The Knot Wedding Dress Look Book encourages brides to enter personal details to find the best gown.

The company does offer two free iPhone apps (Android apps are in development) that focus on certain features of the website: The Knot Wedding Dress Look Book and The Knot Wedding 911. The Look Book encourages brides to find just the right wedding gown by entering details about themselves like body type, personality, type of wedding and best physical feature. Wedding 911 includes hundreds of wedding questions that are collected, sorted into eight categories and answered by the site’s editor in chief.

IPad owners can get their Knot fix by reading a digital magazine with features like videos demonstrating do-it-yourself save-the-date cards. The iPad app itself is free, but the magazine costs $4.99 per issue. Subscriptions aren’t available.

Get Yourself Registered

Thanks to the iPhone’s built-in camera, couples don’t need a store’s barcode scanner gun to add items to their registries; instead, they can take photos of products’ barcodes with their phone to automatically add items to registries. The MyRegistry.com Universal Wishlist With Barcode Scanner ($0.99), WeddingScan ($0.99), Registry Stop (free) and Gift Registry 360 Scan and Add (free) are four such iPhone apps that perform this function. If the barcode photo doesn’t work, users can manually type in the product name and take their own photo of it to illustrate.

DSOLUTION

Gift Registry 360’s free iPhone app is a personal bridal registry. Users photograph barcodes with their phone cameras to automatically add products to the list.
Wedding Planner-Approved

A friend of mine who’s a successful wedding planner in North Carolina recommended two apps for the iPhone and iPad: Brides Wedding Genius and My Wedding Concierge. Both are available in free versions, though a $4.99 version of My Wedding Concierge is also available for the iPad.

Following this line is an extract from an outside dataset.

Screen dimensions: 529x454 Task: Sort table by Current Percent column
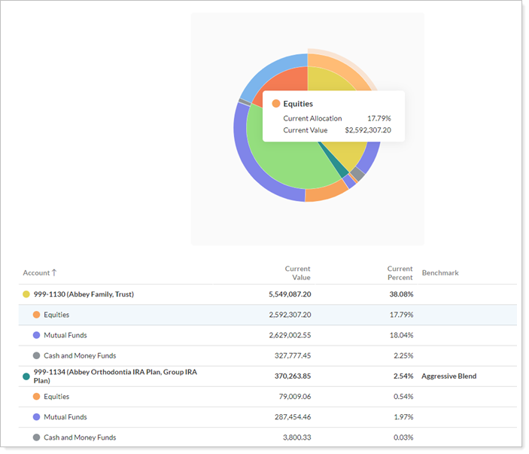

Brides Wedding Genius is a free iPhone app that focuses on dresses, jewelry and travel destinations for a wedding or a honeymoon. Users conduct searches for content by plugging in preferences such as price, style of ring or destination. Results can be starred and saved to a list of favorites. A helpful “Find Online” tab quickly opens each item’s website within the app. A $2.99 upgrade will add features and sync the app with BridesWeddingGenius.com.

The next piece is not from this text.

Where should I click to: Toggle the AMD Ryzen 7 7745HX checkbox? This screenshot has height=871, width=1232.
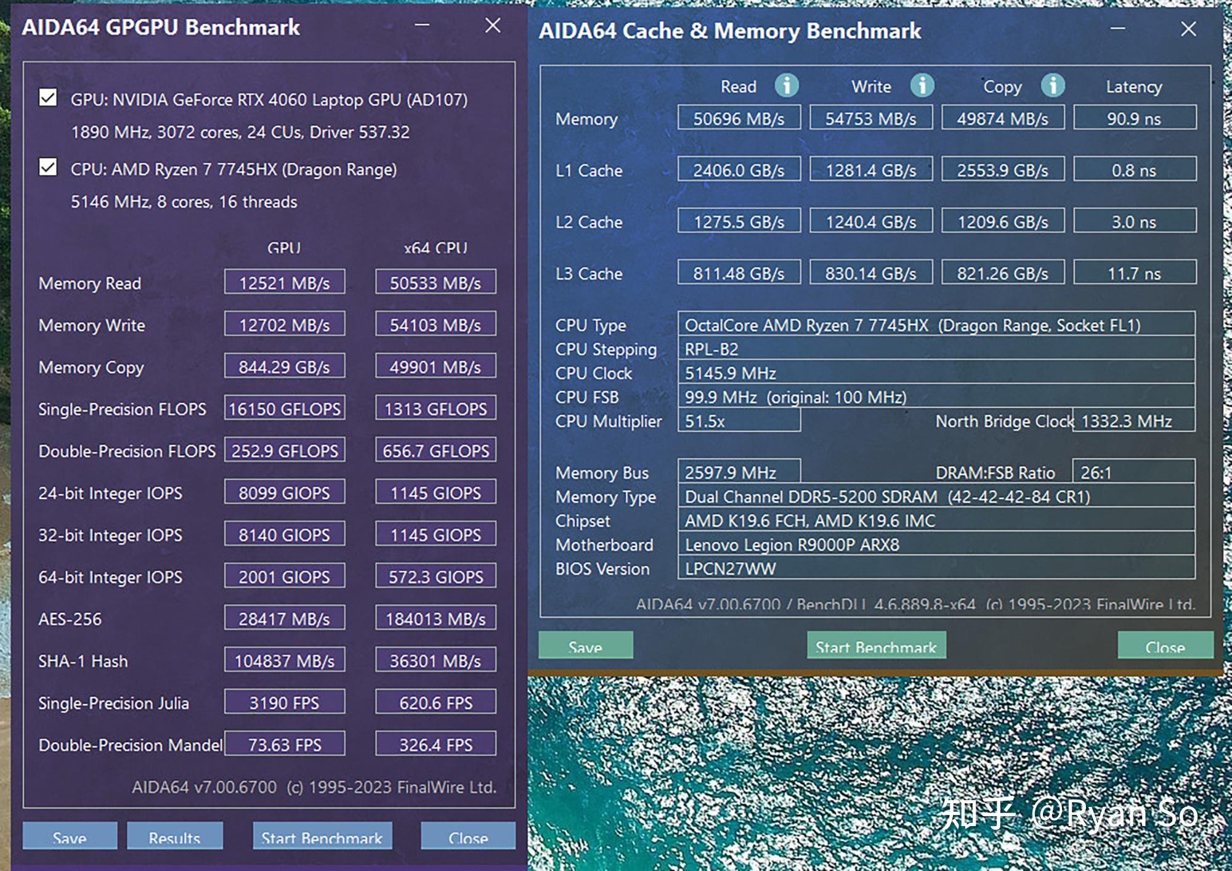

My Wedding Concierge is a self-described inspiration engine, and I tested the full version of this app on my iPad. The home screen of this app offers a large search box and an “Inspire Me!” option below this box. Inspiration comes in the form of suggested wedding blogs, of which there are many, I’ve discovered since becoming engaged. I like that My Wedding Concierge tries to sort through these blogs to return relevant content, even though some blogs seemed a bit unrelated to my searches.

DSOLUTION

The Knot’s iPad app offers a digital magazine version of the popular website and costs $4.99 per issue.
Make Contact

The $9.99 iWedding Deluxe iPhone app works well if you have a lot of people already added as contacts in your iPhone; a shortcut lets you move those contacts over to the app in one step, thus keeping names of transportation companies, photographers, the ceremony officiant and rental companies in one central spot.

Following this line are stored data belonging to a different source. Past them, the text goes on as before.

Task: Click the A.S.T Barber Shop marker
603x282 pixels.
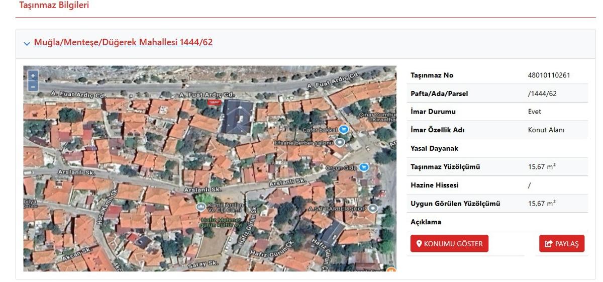Action: 373,208
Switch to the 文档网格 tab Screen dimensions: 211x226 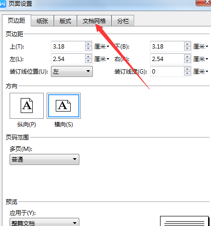point(94,21)
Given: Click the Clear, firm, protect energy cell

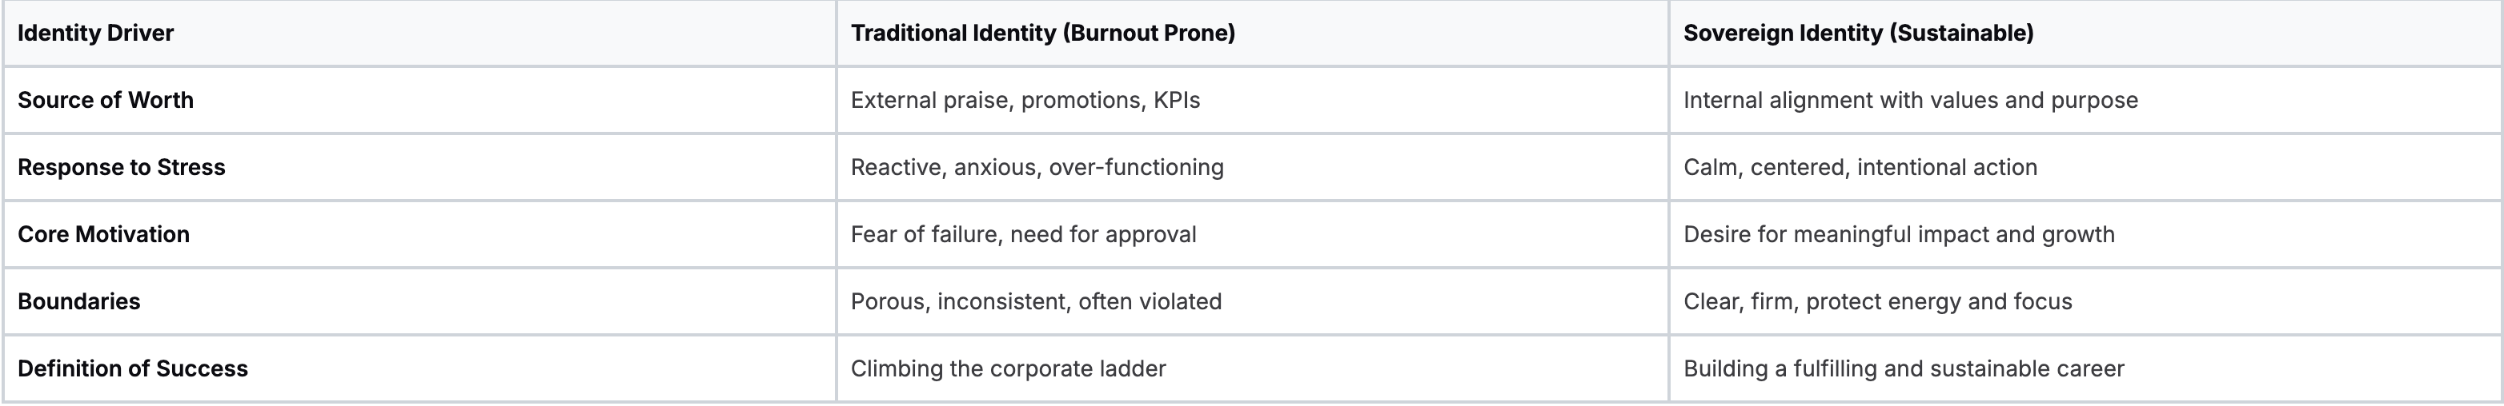Looking at the screenshot, I should tap(1877, 301).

This app’s Home screen shows a countdown clock that measures time down to the second after users input the time of their wedding during setup. A section called The Guide helps locate nearby wedding vendors using GPS and Google Maps. It also lists useful blogs and tips for setting a budget, choosing a ceremony venue and proper etiquette.

BlackBerry and Android

I found a handful of wedding planning apps on the Android and BlackBerry platforms, including a $1.99 Android app called MyWeddingBudget and a $2.99 BlackBerry app called Wedding Organizer. But both of these felt rather bare bones and not as intuitive as the iPhone and iPad apps I used.

If all else fails, the $0.99 Bridezilla Tamer iPhone app will try to add humor to the situation with lines like, “You’re right, it’s perfectly reasonable that our cake costs three months’ rent because we’ll remember how it tasted forever!”